Gail ScottGail Scott is UWindsor’s latest writer-in-residence.

Author joins English faculty as writer-in-residence

A Canadian novelist who helped shape Québécoise feminist language theory is UWindsor’s latest writer-in-residence.

Gail Scott, a fiction writer, essayist, and translator, will read from her works at two events and will be a resource for students during her time on campus.

Many of Scott’s novels and short stories deal with fragmentation in time, subjects, and narrative structures. Her ghost story, The Obituary, was a 2011 finalist for Le Grand Prix du Livre de la Ville de Montréal, and two of her novels — Main Brides and Heroine — were both nominated for the Quebec Writers’ Federation Award. Her translation of Michael Delisle’s Le Déasarroi du matelot was shortlisted for the Governor General’s translation award in 2001.
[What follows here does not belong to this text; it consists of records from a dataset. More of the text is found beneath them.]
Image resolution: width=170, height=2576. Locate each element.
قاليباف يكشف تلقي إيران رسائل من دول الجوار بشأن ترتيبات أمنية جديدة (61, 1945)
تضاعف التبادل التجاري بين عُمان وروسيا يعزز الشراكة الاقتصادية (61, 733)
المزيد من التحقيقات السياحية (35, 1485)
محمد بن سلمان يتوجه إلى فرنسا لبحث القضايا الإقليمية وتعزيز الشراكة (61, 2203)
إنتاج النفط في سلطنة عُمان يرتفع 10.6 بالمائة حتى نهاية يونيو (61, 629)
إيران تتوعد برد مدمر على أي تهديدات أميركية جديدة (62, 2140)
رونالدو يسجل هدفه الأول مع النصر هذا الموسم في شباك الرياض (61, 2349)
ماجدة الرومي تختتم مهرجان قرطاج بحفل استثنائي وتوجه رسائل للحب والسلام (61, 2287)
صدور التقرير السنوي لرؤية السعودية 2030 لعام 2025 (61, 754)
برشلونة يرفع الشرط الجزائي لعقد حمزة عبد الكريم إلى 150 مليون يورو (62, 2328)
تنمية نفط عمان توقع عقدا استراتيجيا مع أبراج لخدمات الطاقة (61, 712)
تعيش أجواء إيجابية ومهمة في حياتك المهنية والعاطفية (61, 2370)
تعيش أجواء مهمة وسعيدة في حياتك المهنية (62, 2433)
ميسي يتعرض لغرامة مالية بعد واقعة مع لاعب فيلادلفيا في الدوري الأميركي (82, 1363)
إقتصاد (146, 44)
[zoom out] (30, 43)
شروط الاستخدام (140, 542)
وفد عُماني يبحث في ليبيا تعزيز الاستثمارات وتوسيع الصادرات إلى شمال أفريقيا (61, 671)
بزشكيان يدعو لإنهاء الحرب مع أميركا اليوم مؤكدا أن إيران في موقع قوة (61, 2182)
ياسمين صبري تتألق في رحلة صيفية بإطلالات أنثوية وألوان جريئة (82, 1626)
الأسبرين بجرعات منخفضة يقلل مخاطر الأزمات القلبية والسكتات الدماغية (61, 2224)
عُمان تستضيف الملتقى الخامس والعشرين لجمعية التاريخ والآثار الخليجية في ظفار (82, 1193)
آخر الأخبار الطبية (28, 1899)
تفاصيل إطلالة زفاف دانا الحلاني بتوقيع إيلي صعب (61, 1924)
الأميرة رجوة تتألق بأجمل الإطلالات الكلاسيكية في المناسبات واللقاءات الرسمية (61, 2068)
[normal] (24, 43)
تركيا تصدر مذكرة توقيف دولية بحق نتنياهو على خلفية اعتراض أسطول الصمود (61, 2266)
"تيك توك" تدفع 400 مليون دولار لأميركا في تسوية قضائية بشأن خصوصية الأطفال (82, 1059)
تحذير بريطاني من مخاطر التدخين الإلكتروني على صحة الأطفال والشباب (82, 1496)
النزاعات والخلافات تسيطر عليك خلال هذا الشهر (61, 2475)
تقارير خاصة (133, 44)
“She has done much to create a writerly community in English-speaking Quebec, introduce French feminist theory and writers to the general populace, forge a ‘new narrative’ with her own ground-breaking writing, and write critically about — and translate — other writers’ books,” said UWindsor English professor Nicole Markotić. “It's an honour and quite a coup that we’ve secured her as one of our writers-in-residence.”

Scott will read from her works Tuesday, Feb. 5, at 4 p.m. in Alumni Hall’s McPherson Lounge and at Mackenzie Hall’s Common Ground Art Gallery, 3277 Sandwich St., on Feb. 14 at 8 p.m.